Character Analysis
While Dr. Kearns could win awards for being a nasty piece of work, we might argue that Dr. J. F. Starr is the true villain in our story. As the director of Motley Hill Sanatorium he keeps his patients in inhumane conditions, and fails to see any problem with it:
"Warthrop," replied Starr in a condescending tone. "Really. These… " He waved his mottled claw in the air, searching for the word. "Patients, so-called, they are the dregs of society. They come here because there is literally no place else for them to go. No family, or none that would claim them. All are insane—most criminally so, and those who are not have the intellectual capacity of a turnip root. They are human garbage, discarded by men, toxic to the general populace and to themselves, forgotten, unwanted, cruel, comical mockeries of all things that make us human. They could rot here or they could be sacrificed to the higher good." (13.102)

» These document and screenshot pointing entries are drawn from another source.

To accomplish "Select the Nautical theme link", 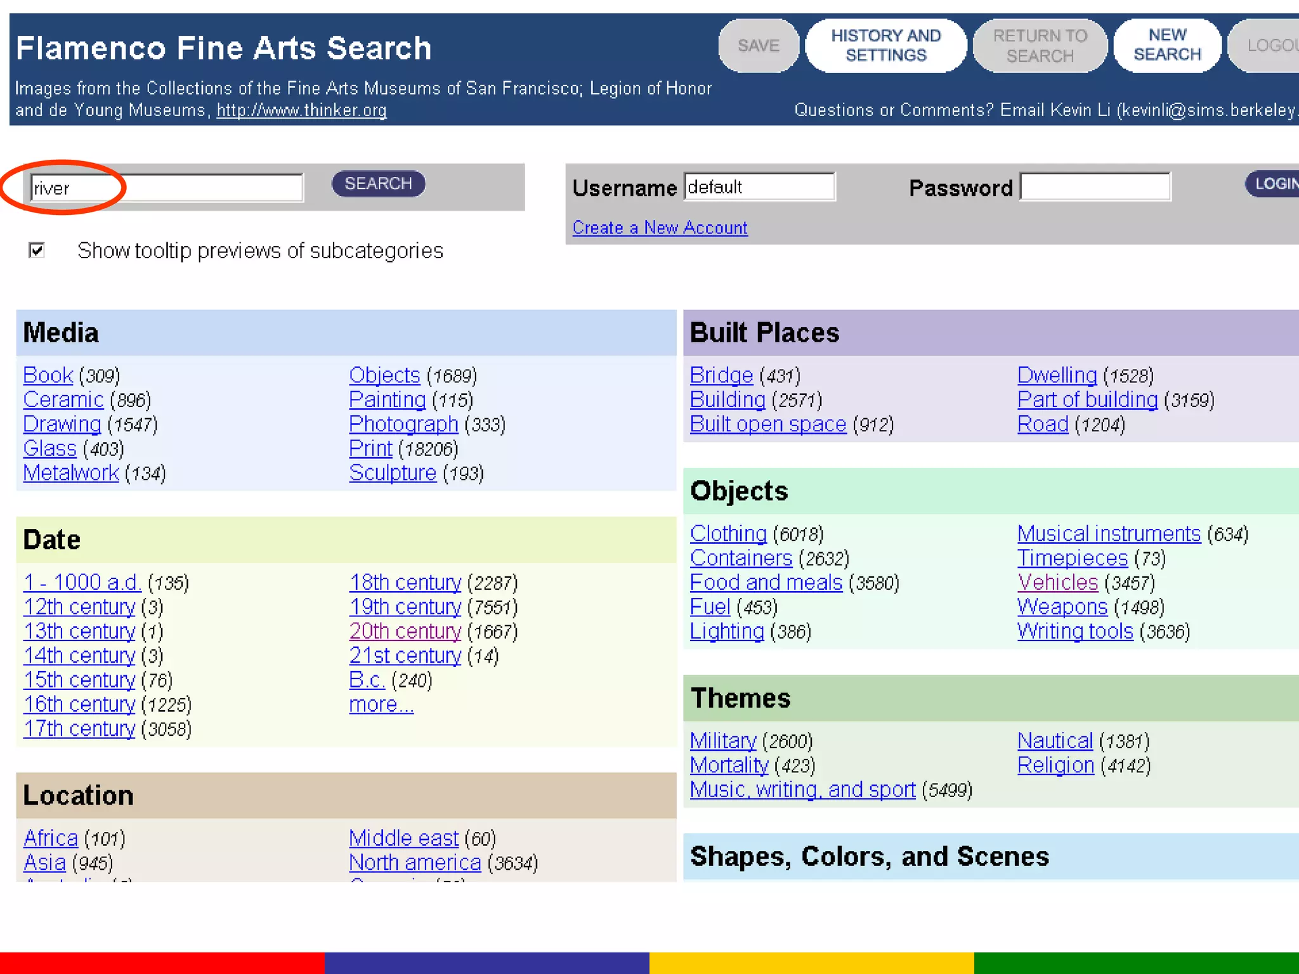I will point(1055,741).
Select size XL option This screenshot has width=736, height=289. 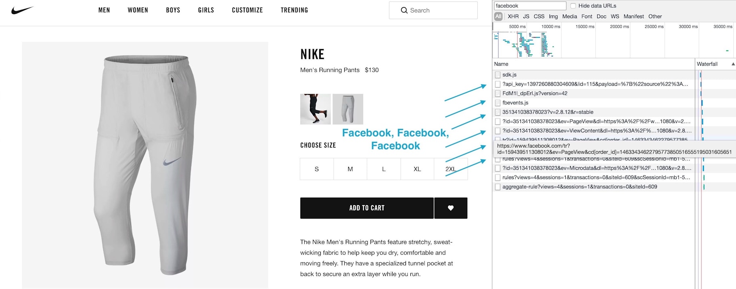[417, 169]
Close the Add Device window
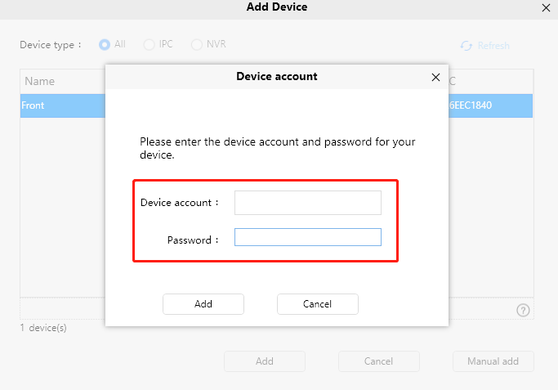The height and width of the screenshot is (390, 558). (546, 8)
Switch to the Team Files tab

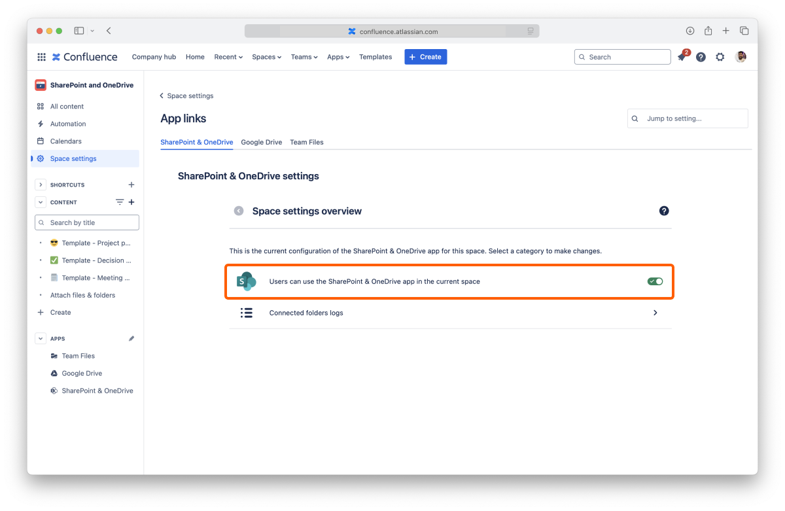[x=307, y=142]
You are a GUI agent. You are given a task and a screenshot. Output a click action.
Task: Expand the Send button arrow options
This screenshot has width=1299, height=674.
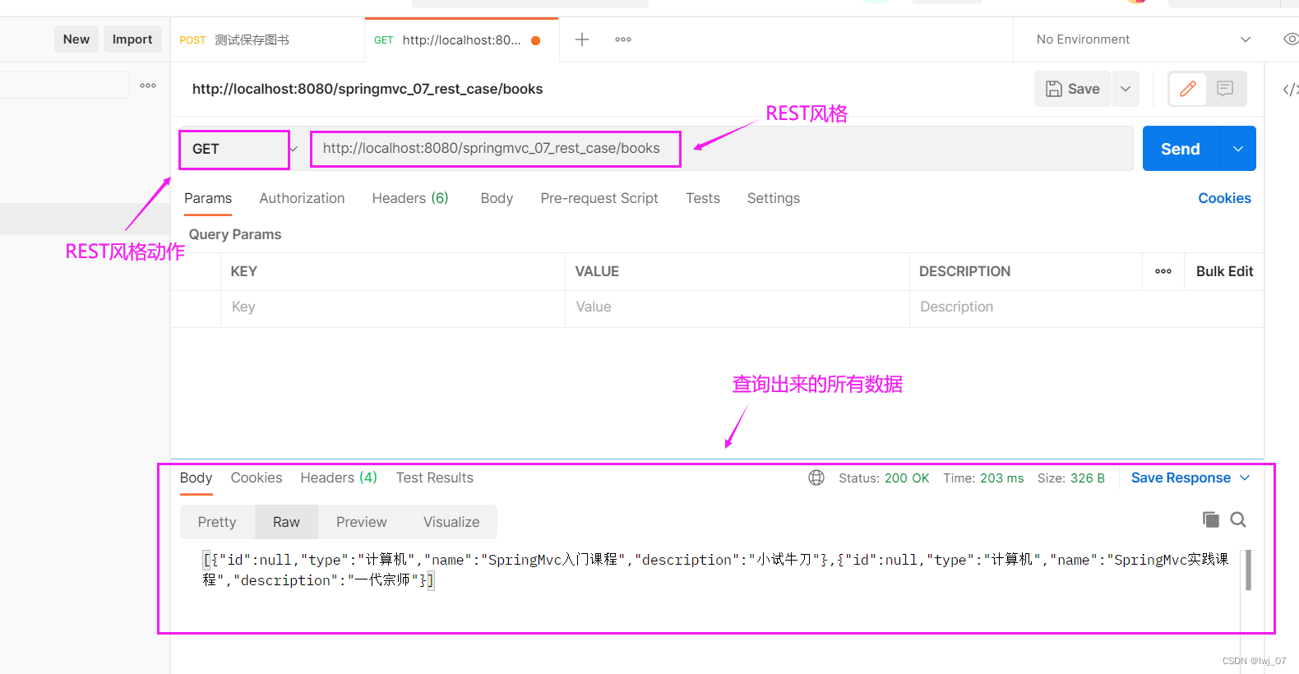(x=1238, y=149)
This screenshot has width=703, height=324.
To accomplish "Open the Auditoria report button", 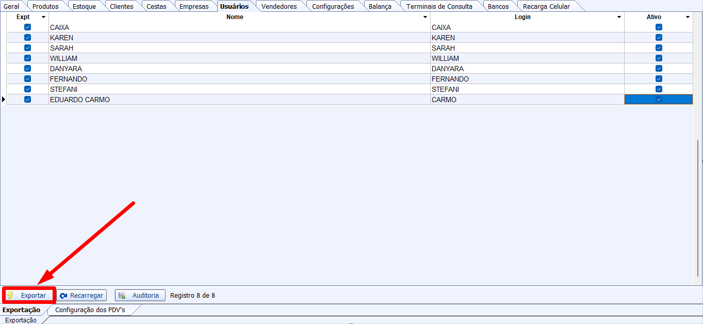I will [140, 296].
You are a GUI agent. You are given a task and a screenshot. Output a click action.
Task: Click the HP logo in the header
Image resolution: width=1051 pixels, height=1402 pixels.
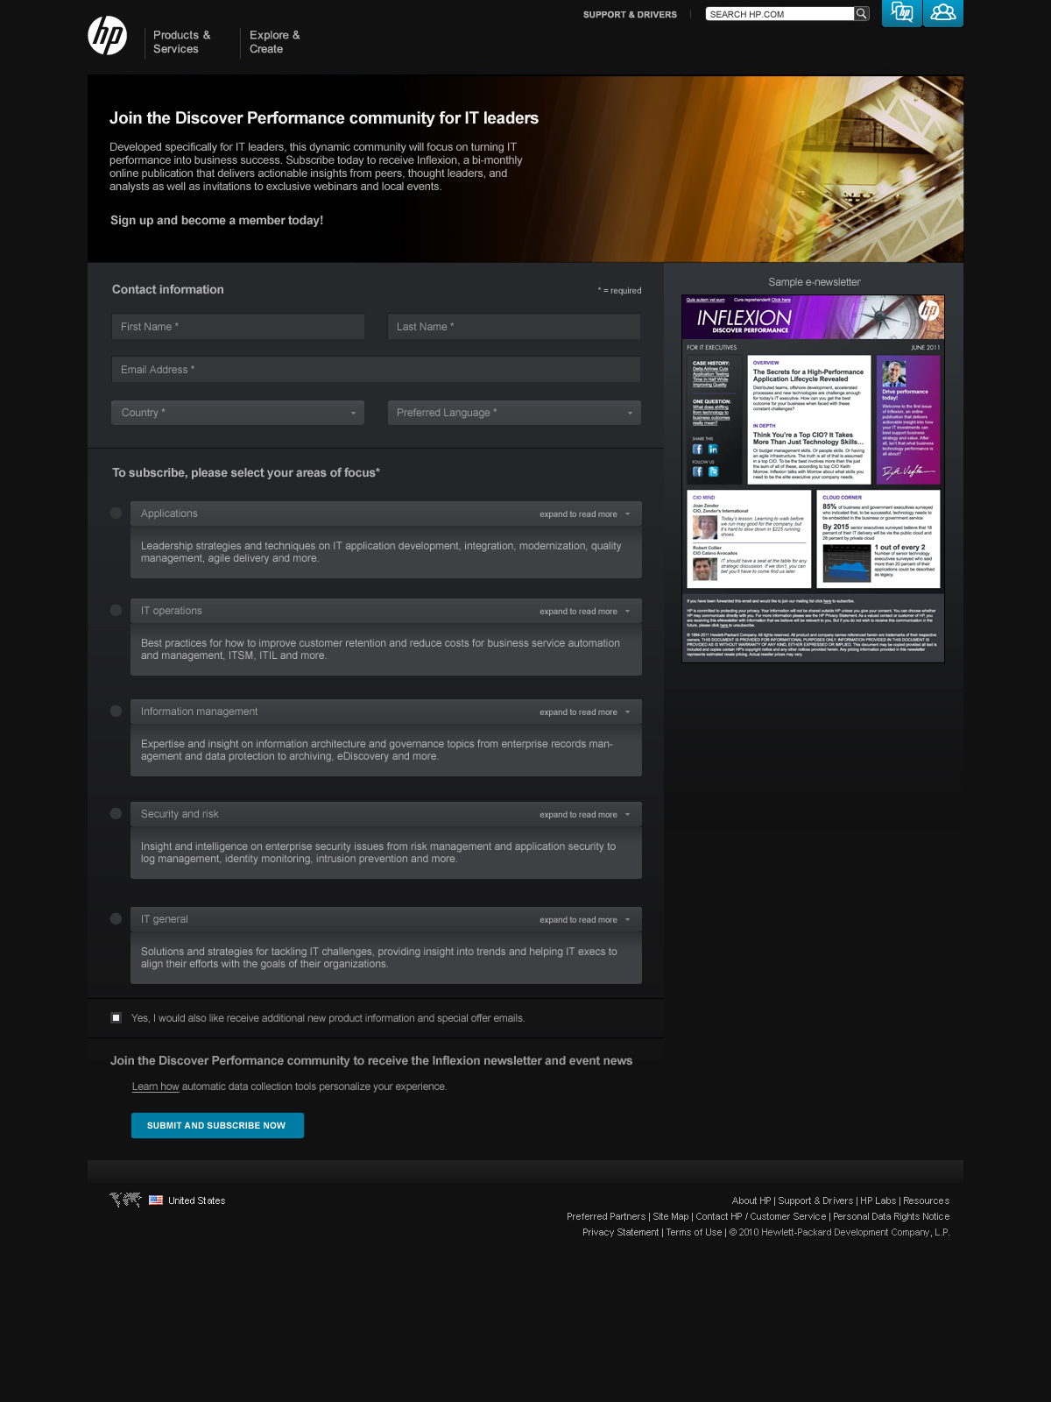pyautogui.click(x=108, y=36)
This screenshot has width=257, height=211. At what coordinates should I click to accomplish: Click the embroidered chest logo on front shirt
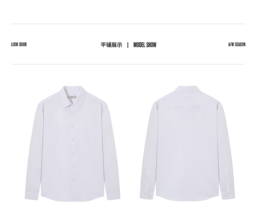click(87, 122)
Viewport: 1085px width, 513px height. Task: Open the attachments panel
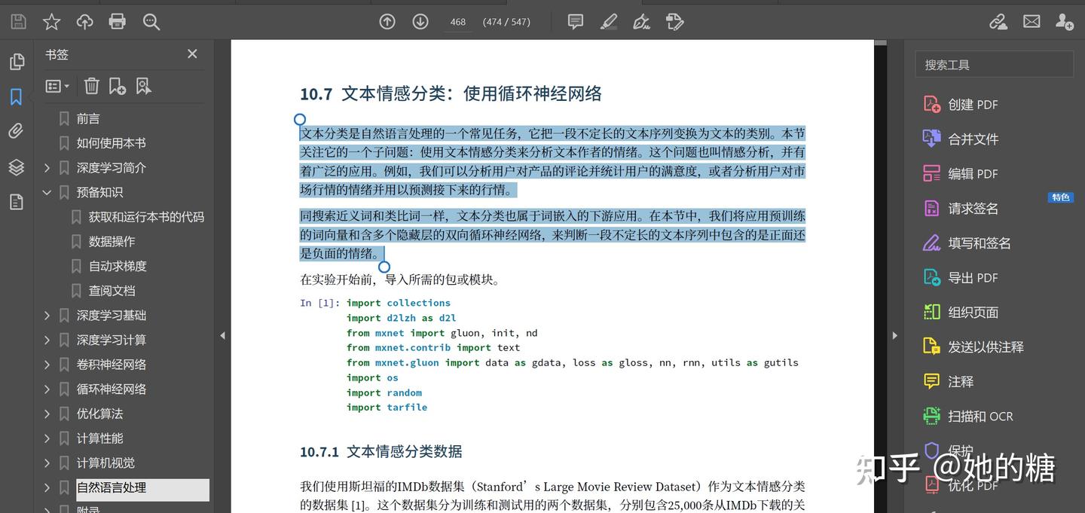pyautogui.click(x=17, y=130)
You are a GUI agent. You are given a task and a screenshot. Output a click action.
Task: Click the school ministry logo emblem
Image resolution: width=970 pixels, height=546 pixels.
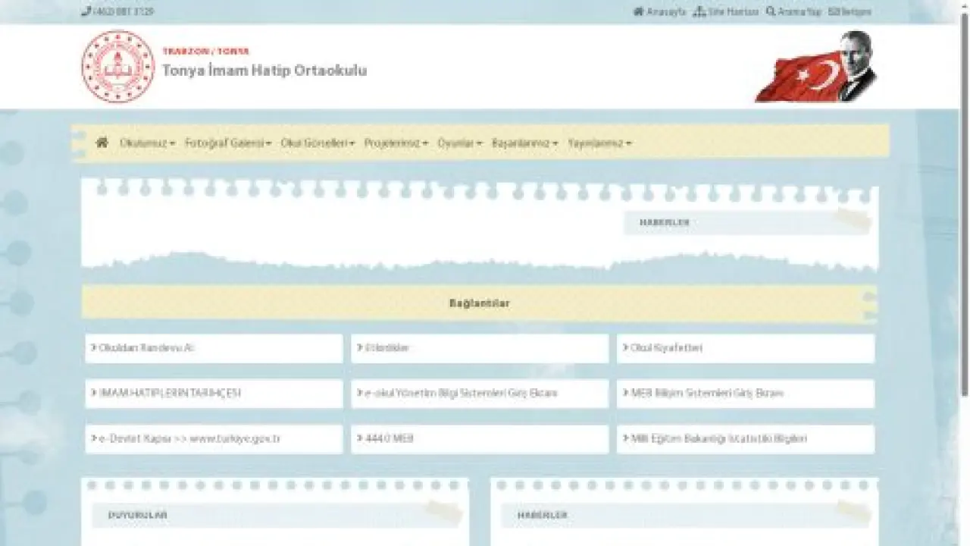[117, 67]
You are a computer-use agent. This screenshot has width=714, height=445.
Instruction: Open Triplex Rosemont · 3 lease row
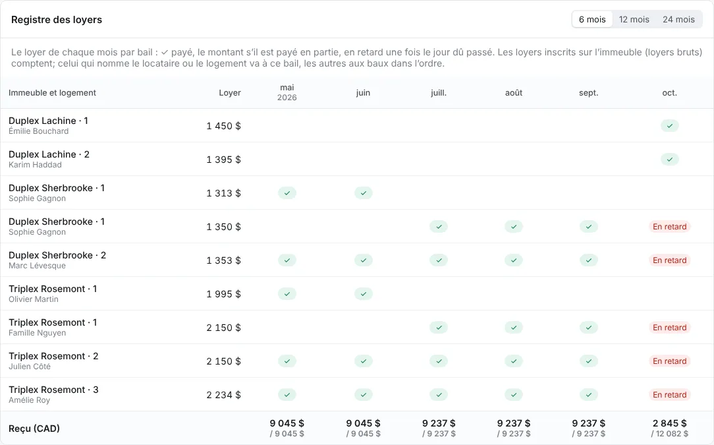coord(357,395)
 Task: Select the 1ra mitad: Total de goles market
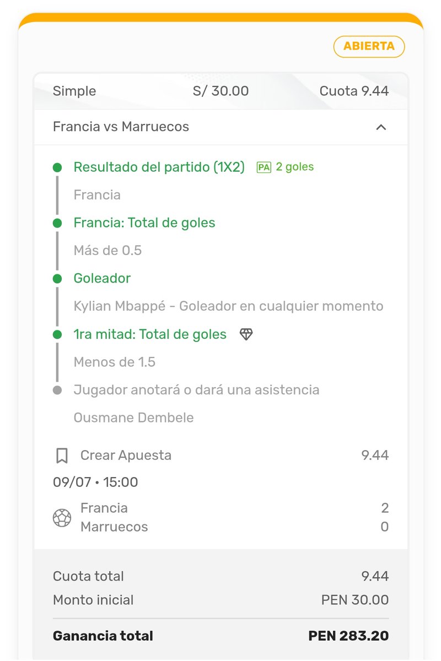point(150,334)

That's not exactly the attitude a doctor should have toward his patients, especially if said doctor is professing to be a psychologist. Ugh. This lack of compassion toward the insane (or those assumed to be crazy—who's to say if anything is actually wrong with them with this guy doing the diagnosing) is what allows him to justify feeding so many poor people to the Anthropophagi on a regular basis. That, and the fact that he's being paid handsomely to do so.
To make things even worse (yup—they can get worse), he holds Captain Varner captive for over twenty years in conditions that lead to him being slowly eaten alive by maggots in his festering bed sores. After Varner's dead, Dr. Warthrop asks Dr. Starr why he didn't just send him to the Anthropophagi and be done with it, to which Dr. Starr responds:
"Dear God, Warthrop, what do you take me for? I may be avaricious, but I am not completely corrupt." (13.129)
Um… you sure about that? Thankfully, Dr. Starr's self-defense gets cut short by Dr. Kearns killing off that corrupt waste of space. Thanks, Kearns.